Accroupi sur les bords d’un canal aux eaux putrides, Philip Agosu guette le ballet matinal des pirogues traversant Makoko, un tentaculaire bidonville sur pilotis situé en lisière de Lagos, la capitale économique du Nigeria. «La pirogue de ramassage scolaire ne va plus tarder, explique ce pêcheur de 45 ans. Malheureusement, seuls trois de mes six enfants pourront embarquer aujourd’hui. Je n’ai pas suffisamment d’argent pour les autres.»
La pirogue annoncée surgit d’un canal adjacent, remplie d’une vingtaine d’écoliers aux yeux encore gonflés par la nuit. Après un bref échange avec le père de famille, le professeur en charge de l’embarcation, Janvier Houedouto, soupire : «Depuis l’apparition de la pandémie de Covid-19, il devient de plus en plus difficile de convaincre les parents de nous confier leur progéniture.
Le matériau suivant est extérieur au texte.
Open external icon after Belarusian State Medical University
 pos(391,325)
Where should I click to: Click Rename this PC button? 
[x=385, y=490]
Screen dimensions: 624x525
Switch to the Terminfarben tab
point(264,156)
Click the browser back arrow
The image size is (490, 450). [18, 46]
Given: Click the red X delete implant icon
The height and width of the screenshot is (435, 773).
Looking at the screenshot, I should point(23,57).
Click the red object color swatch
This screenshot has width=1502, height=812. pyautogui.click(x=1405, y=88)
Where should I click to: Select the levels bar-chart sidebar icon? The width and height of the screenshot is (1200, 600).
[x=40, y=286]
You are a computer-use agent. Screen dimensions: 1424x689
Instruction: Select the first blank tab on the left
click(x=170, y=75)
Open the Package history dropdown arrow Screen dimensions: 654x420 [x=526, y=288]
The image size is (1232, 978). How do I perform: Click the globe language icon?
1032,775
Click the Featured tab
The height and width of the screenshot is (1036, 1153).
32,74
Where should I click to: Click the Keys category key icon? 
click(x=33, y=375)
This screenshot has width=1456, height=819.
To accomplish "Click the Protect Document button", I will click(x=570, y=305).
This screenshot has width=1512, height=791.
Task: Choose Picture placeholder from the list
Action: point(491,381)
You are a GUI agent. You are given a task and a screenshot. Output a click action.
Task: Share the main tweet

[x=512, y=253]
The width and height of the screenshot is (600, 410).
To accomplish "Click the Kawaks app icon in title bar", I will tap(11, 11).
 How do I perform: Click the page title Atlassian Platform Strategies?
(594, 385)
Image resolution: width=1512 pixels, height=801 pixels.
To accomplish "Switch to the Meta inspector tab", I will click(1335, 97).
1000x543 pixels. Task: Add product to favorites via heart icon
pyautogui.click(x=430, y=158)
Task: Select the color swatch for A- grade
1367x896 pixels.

Les gens se sont appauvris de manière vertigineuse.»
«Les confinements ont certes cessé il y a plus d’un an, mais une bonne partie de mes élèves manque toujours à l’appel», confirme Fidèle Nakouté, le directeur de la petite école de bois et de tôles où débarquent les élèves quelques minutes plus tard. Un discours répété dans plusieurs autres établissements du bidonville, dont les 200 000 habitants, en situation d’extrême pauvreté et privés de services publics, ont organisé un système scolaire avec les moyens du bord et la bonne volonté d’une poignée de jeunes professeurs exerçant à titre gracieux.